Controlling front-end permissions in vue-router is a common requirement:
- There is a way to directly complete the judgment on the backend, provide a page list and operation list, and render it on the front end, but this solution is not elegant and has a high degree of coupling between the front and back ends.
- A more common approach is to separate the login page from the router, write a permission control file specifically, load the router according to the user's permissions after logging in, and then pass the permissions into various components as parameters to control the rendering of elements. This method is more reasonable and has no extra overhead. It is just that it is more troublesome to write a login page and permission control file independently, especially for some small projects.

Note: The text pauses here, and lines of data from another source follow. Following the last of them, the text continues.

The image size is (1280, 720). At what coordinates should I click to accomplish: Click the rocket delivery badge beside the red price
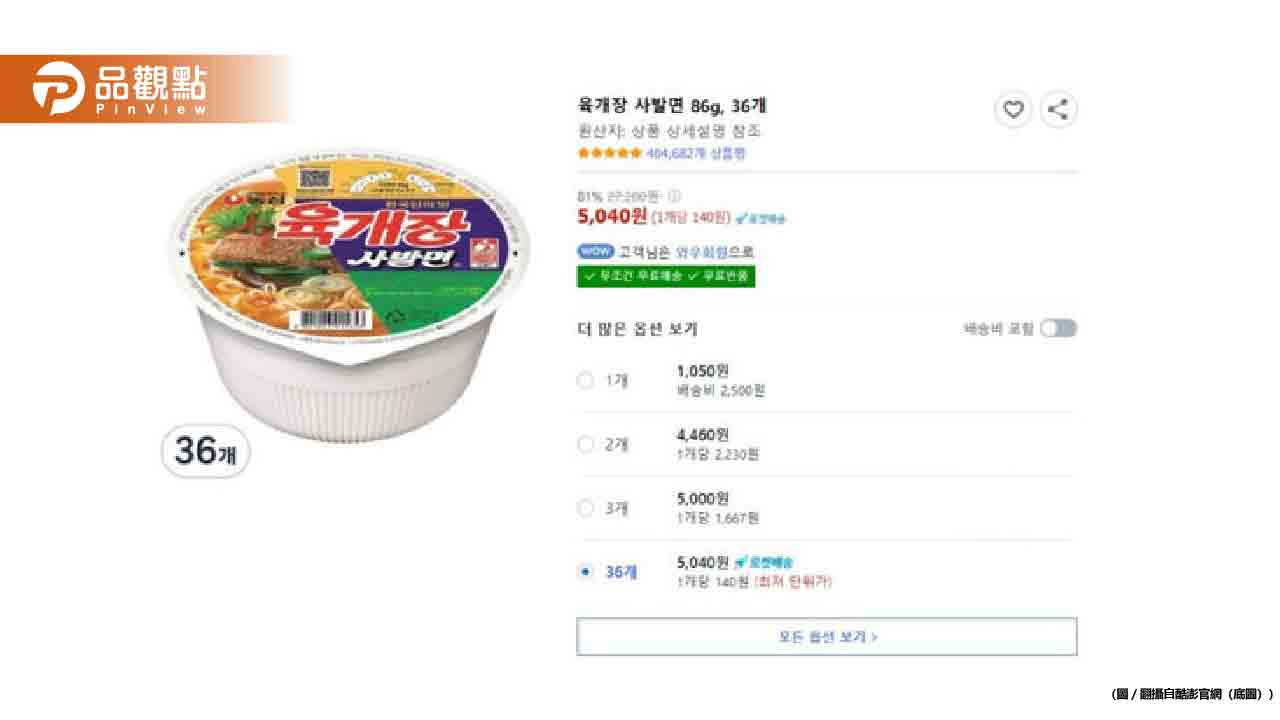761,218

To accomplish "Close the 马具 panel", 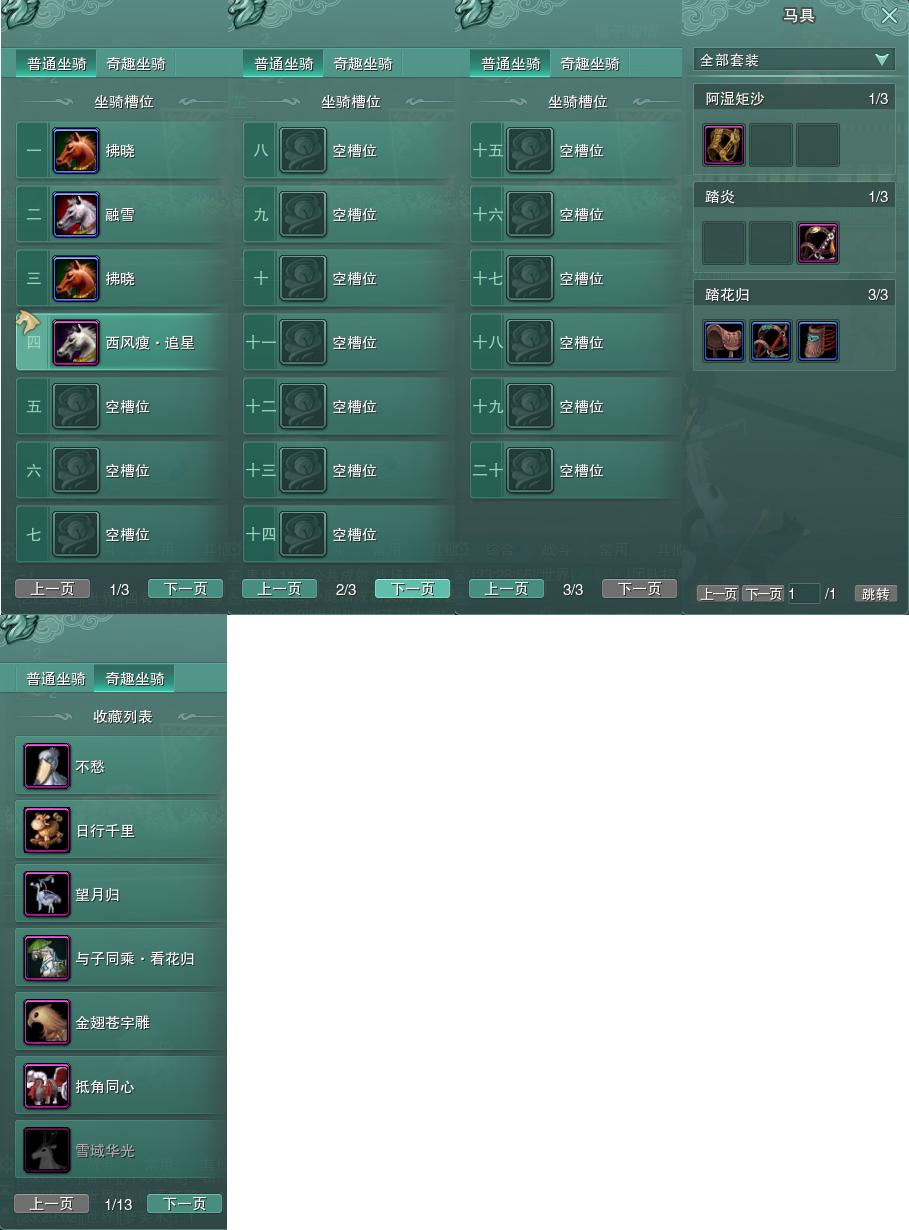I will pos(889,16).
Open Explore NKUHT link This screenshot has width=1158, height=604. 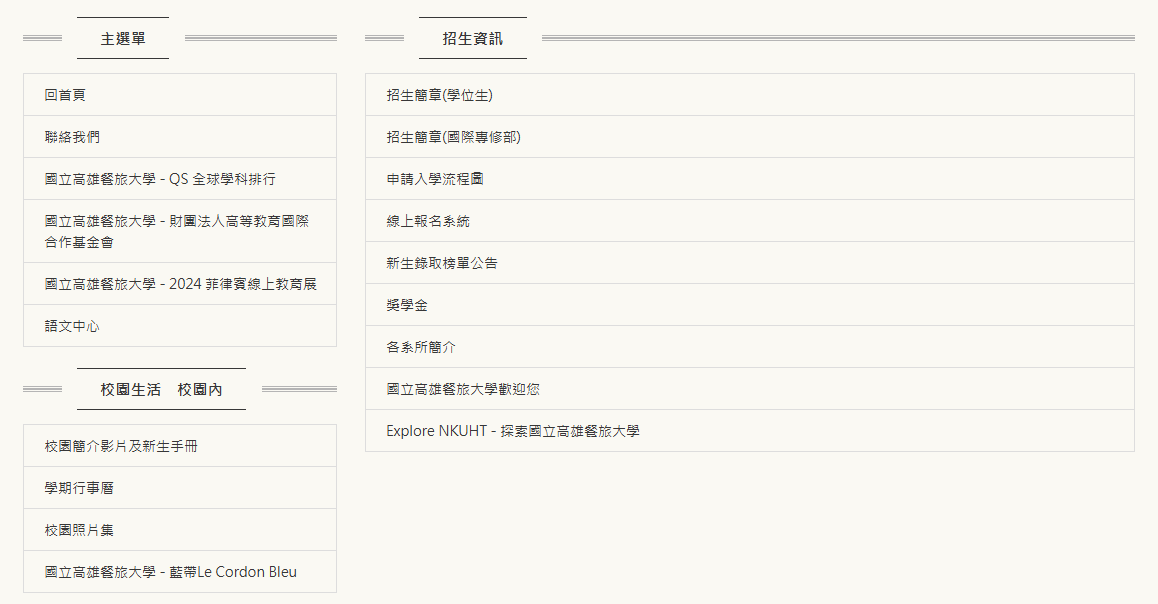[x=513, y=431]
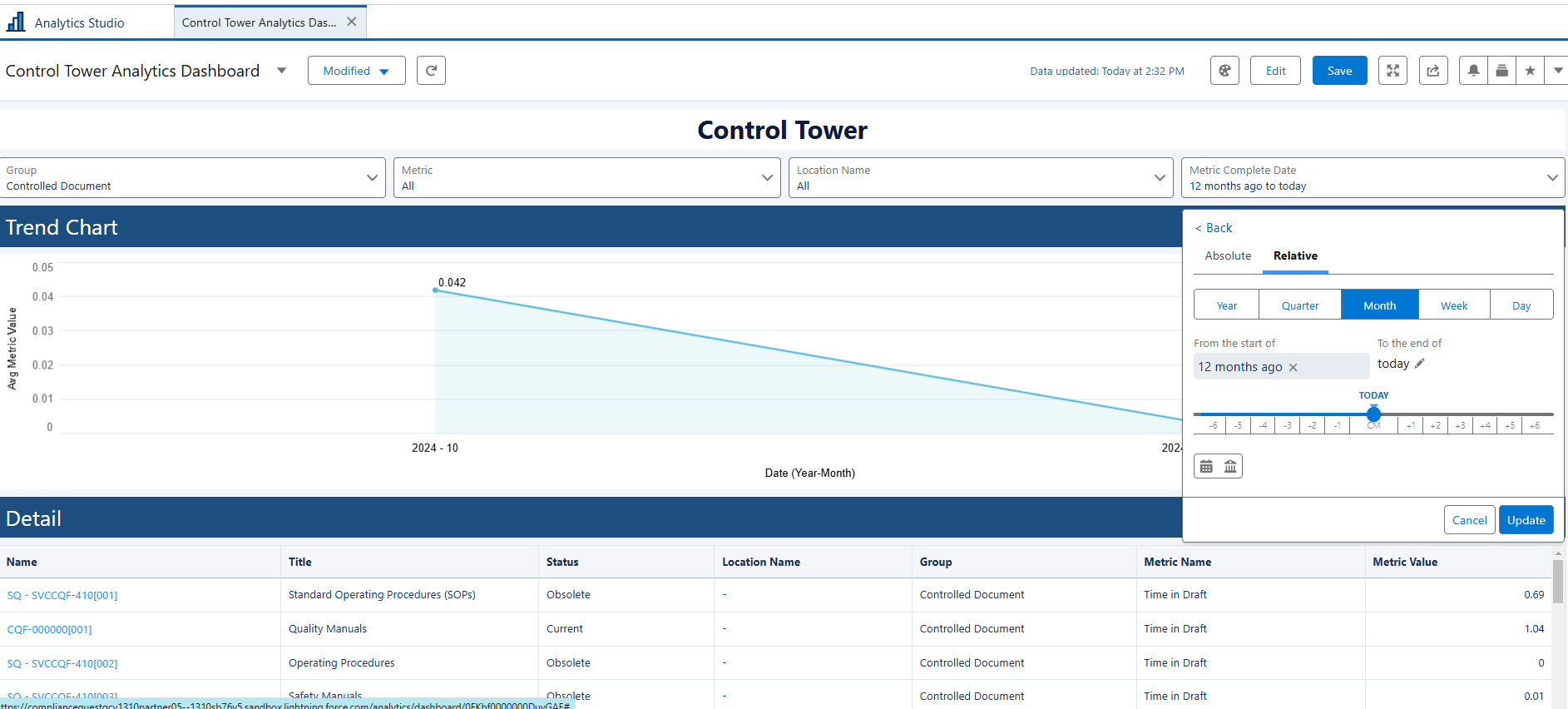
Task: Open the Location Name filter dropdown
Action: 1160,178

We hope there is an easier way. At this time, we sort out the requirements. Our main goals are:
- Menu bar control, rendering page menus that can be entered according to permissions;
- Operation button permission control, no display if there is no operation permission;
- If someone enters a page without permission by directly clicking on the link or entering the address, block it;
The first and second goals are easy to achieve. Pass the permission list to the corresponding component and judge through v-if. What needs to be solved is the interception problem of overprivileged pages. In the common practice above, in order to achieve interception, a login page is written separately, and the route is loaded according to the permissions after logging in. In this way, the route without permissions will not load at all, so it is directed to the 404 page.
So, the question now is, how can there be an easier way?
Obviously, if we don't want to write the login page separately, the router will complete the loading before logging in. If the unauthorized page cannot be automatically directed to the 404 page through the router, we can only manually boot. Once your ideas are clear, there is no pressure to realize:
According to the life cycle of the vue component, we can make permission judgments on the mounted hook. If the user permission list passed through props does not have corresponding permissions, the page will be jumped to 404:
mounted () { if (!this.check_user_privilege (current_page)) { this.$('Insufficient permissions'); this.$('404'); } }
Of course, in fact, vue-router also provides hook methods when page jumping. Globally, there are beforeEach, afterEach, etc. We want to use it directly in the component, so we can use the beforeRouteEnter method to make judgments when entering the page, such as:
beforeRouteEnter (to, from, next) { next(vm => { if (!vm.check_user_privilege (current_page)) { vm.$('Insufficient permissions'); vm.$('404'); } }) },
For details, please refer to [Document].
Of course, in this example, using the hook provided by vue-router is better than writing the judgment conditions directly on mounted, because next in the beforeRouteEnter method requires calling component parameters and is executed after mounted execution. We often need to load page data on the mounted hook. In order to avoid waste, it is better to make a judgment first.
Compared with common methods, simple methods have extra overhead, mainly because they need to fully load the route and make a judgment after loading the page. However, from the perspective of writing code, it seems that it is more logically more cost-effective, because there is no need to write another file that centrally controls permissions. As for the permission judgment of each page, it is something that you originally had to do in the menu bar, and extending to different pages is not a burden.
Will there be any side effects? It seems that there is no such thing as for the time being. If you judge the page permissions at the beginning of mounted, there will be no problem of loading overprivileged data. Moreover, the data permissions need to be judged separately by the backend, so the frontend should not worry.
The above is all the content of this article. I hope it will be helpful to everyone's study and I hope everyone will support me more.